Multimodal Ensemble Machine Learning Predicts Neurological Outcomes within 3 Hours of Hospital Cardiac Arrest

Research Design, Setting, and Ethical Considerations

This study was approved by the NARA Medical University Ethics Committee (No. 3753) and was conducted in accordance with the principles of the Declaration of Helsinki. Due to the retrospective nature of this study, the requirement for informed consent was abandoned by the NARA Medical College Ethics Committee. This single-center retrospective observational study was conducted using electronic medical records from the Advanced Emergence and Cralival Care Center at NARA Medical College. Data analyzed in this study were collected between April 2015 and March 2024. This facility offers specialized services in advanced resuscitation, post-arrest care, target temperature management, and neurogenic care, and is ideal for investigating early neurological prognosis after OHCA (more details, https://necm.naramed-u.ac.ac.c.acp/). All data collected was anonymized and patient privacy was strictly protected. This study was conducted and reported in accordance with a transparent report of multivariable predictive models for individual prognosis or diagnostic guidelines.

Research Group

Patients over the age of 18 were enrolled and were admitted directly from outside the hospital following Hosca.
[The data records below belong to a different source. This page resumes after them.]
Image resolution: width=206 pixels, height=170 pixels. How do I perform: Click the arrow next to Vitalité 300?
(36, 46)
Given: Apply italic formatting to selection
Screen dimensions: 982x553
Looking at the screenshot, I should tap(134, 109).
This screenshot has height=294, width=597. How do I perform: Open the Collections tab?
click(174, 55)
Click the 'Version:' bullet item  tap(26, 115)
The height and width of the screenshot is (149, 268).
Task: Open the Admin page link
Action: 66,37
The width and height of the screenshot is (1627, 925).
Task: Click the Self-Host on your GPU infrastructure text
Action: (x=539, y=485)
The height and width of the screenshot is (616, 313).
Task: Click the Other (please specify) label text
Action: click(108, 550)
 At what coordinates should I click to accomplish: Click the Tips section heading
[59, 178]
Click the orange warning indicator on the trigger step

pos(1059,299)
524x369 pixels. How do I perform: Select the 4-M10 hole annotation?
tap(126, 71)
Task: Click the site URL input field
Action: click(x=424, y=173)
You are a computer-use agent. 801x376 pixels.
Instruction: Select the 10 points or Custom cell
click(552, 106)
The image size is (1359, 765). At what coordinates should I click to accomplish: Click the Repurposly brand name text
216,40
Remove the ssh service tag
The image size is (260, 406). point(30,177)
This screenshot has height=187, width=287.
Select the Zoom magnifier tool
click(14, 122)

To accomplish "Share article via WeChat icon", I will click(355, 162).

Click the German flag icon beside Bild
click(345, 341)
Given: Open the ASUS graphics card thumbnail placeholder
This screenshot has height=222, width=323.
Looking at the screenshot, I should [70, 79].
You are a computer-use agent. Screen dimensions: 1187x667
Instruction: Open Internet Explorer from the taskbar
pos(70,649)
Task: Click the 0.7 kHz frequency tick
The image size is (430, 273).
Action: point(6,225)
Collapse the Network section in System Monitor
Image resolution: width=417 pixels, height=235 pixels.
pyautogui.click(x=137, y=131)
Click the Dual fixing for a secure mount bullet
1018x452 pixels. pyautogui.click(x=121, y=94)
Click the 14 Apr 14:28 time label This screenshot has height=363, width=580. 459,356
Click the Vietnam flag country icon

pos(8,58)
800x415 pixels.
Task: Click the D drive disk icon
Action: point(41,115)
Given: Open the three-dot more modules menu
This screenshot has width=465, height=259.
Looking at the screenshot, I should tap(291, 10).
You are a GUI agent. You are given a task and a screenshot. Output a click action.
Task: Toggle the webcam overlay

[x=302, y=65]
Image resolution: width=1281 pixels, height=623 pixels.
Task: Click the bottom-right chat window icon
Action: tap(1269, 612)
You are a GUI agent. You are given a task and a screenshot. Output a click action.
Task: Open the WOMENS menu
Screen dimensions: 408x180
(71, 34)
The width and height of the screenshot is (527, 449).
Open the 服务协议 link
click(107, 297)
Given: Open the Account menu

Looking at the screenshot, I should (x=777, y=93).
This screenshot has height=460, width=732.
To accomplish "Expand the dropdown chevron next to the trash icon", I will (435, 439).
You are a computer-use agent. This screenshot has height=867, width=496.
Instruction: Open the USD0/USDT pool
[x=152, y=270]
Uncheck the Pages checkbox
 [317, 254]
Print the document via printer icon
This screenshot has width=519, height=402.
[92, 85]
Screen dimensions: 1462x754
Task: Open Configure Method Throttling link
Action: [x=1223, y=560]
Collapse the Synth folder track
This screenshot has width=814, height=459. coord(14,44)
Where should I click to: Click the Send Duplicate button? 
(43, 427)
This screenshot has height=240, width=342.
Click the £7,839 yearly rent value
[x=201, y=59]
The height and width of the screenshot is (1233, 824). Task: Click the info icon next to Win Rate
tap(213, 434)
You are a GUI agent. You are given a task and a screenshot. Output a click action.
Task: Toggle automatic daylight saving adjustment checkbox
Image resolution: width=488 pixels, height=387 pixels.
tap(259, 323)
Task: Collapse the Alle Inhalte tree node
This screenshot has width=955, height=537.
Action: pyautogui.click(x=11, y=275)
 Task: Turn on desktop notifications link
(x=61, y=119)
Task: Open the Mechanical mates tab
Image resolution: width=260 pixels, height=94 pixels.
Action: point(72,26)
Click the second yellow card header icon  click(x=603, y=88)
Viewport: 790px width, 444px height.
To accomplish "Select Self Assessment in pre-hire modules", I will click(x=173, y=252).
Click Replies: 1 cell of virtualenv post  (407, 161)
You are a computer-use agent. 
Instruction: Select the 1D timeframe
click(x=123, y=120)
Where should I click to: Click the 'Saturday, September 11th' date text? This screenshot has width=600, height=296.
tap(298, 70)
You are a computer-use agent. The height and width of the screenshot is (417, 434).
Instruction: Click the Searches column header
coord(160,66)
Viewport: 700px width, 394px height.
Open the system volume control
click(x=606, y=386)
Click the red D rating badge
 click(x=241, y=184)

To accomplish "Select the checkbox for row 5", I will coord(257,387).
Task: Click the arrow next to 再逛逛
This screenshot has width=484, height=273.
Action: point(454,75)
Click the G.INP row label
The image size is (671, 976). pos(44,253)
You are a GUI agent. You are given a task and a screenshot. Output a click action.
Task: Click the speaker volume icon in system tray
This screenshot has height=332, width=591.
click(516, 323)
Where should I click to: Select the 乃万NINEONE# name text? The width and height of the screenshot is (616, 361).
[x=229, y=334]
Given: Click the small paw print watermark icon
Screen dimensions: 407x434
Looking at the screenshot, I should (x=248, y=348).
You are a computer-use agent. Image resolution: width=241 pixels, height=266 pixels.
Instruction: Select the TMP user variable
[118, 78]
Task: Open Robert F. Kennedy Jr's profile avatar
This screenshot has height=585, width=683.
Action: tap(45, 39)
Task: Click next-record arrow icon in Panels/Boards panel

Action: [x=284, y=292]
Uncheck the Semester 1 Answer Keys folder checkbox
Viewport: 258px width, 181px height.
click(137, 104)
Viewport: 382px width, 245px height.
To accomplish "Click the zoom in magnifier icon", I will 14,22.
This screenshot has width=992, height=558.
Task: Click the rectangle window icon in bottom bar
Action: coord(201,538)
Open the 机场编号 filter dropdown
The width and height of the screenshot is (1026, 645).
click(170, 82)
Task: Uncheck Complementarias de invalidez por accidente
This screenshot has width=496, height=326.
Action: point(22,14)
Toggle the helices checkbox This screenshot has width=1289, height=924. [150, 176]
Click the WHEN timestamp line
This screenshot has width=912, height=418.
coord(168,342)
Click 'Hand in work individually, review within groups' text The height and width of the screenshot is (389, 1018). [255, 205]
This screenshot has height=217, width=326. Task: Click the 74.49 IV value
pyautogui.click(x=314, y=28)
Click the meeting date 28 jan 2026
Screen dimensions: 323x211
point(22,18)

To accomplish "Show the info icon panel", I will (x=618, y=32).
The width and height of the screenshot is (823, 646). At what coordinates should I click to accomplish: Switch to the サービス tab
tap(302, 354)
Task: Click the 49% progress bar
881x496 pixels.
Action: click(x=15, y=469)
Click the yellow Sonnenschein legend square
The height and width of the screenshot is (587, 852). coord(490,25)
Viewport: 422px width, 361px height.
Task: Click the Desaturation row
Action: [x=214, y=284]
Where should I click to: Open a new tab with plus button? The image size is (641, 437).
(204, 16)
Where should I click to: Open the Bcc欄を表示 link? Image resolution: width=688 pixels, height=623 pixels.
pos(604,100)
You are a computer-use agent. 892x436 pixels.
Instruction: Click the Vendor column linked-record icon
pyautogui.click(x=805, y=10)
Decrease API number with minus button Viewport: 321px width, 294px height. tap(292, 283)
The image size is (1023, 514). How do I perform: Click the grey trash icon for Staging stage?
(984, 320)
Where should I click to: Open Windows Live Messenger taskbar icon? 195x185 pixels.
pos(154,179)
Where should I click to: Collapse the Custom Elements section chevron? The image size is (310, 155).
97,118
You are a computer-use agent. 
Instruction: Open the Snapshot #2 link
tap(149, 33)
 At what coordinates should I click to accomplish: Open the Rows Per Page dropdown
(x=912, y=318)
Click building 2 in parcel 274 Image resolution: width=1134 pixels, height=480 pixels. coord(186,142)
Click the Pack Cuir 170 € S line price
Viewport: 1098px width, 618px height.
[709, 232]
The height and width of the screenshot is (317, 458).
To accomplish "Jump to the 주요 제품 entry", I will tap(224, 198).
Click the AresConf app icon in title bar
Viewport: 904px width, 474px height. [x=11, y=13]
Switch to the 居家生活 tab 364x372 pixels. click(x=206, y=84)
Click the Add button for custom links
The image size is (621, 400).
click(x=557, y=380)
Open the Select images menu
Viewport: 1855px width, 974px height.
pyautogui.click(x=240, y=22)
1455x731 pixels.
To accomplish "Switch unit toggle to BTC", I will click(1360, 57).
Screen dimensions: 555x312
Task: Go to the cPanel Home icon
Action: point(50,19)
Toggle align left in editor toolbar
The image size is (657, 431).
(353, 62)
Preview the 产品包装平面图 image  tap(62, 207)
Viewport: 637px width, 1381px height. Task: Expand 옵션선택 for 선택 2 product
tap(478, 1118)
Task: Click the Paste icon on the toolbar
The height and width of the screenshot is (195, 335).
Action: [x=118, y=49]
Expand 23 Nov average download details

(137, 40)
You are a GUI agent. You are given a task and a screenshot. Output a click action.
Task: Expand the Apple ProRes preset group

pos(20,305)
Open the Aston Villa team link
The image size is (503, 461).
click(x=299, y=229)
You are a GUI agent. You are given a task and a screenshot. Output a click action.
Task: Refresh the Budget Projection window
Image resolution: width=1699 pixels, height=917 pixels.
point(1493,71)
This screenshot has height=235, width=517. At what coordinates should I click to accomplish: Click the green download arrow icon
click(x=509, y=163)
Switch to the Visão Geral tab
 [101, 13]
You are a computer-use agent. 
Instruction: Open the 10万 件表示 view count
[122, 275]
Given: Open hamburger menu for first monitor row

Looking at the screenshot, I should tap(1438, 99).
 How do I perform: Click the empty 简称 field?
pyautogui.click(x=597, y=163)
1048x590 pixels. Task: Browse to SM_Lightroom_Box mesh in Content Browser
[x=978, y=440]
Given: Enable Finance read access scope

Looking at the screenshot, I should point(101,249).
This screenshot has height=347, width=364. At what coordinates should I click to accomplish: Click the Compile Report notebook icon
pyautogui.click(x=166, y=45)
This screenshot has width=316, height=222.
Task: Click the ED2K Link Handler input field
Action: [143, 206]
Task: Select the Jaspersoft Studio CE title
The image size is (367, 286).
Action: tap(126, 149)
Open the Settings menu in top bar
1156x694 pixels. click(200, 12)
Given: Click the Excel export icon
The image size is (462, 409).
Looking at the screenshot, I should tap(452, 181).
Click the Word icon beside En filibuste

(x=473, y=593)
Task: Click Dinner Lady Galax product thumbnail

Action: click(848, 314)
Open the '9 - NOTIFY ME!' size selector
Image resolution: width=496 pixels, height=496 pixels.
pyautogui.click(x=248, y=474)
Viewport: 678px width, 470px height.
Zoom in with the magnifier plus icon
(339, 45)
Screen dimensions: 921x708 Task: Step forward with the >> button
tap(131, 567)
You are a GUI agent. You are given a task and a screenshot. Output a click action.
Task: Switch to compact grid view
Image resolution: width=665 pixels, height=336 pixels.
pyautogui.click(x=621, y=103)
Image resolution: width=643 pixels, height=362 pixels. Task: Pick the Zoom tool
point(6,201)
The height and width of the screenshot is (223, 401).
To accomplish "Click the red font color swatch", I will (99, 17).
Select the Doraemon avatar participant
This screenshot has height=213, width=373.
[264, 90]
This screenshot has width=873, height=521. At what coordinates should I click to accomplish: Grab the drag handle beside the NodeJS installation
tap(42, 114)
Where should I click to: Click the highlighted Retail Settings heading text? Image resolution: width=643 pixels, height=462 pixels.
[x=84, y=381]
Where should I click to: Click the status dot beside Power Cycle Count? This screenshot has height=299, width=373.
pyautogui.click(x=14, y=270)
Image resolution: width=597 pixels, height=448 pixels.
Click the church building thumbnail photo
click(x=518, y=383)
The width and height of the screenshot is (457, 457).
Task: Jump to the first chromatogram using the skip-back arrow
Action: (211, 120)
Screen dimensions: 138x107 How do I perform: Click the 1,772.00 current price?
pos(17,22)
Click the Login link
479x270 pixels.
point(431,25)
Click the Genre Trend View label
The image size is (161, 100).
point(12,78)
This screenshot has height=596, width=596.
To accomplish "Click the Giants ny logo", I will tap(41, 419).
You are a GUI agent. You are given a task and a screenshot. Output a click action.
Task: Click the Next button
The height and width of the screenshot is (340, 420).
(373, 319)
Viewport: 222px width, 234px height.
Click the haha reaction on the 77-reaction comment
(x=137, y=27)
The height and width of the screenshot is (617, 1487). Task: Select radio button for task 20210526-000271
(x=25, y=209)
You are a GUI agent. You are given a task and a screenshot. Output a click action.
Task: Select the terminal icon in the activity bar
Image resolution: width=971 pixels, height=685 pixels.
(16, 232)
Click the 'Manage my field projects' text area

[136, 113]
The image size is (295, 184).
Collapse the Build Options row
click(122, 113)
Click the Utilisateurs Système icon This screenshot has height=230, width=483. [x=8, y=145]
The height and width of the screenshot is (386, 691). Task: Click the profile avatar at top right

The OHCA remained coma for more than 3 hours after hospital arrival. Head CT was deemed appropriate if it showed no obvious severe movement or metal artifacts that would dediagnose the scan. We excluded patients with cardiac arrest caused by head trauma. Patients whose hospitalized CT demonstrated intracranial pathology, such as ischemia or hemorrhagic stroke, intracranial tumor, traumatic brain injury, or chronic dural hemorrhage, regardless of whether the lesion had previously been recorded. Patients transferred from another hospital. These exclusions were made to reduce confounding from different injury mechanisms, altered imaging findings, and inconsistent early care.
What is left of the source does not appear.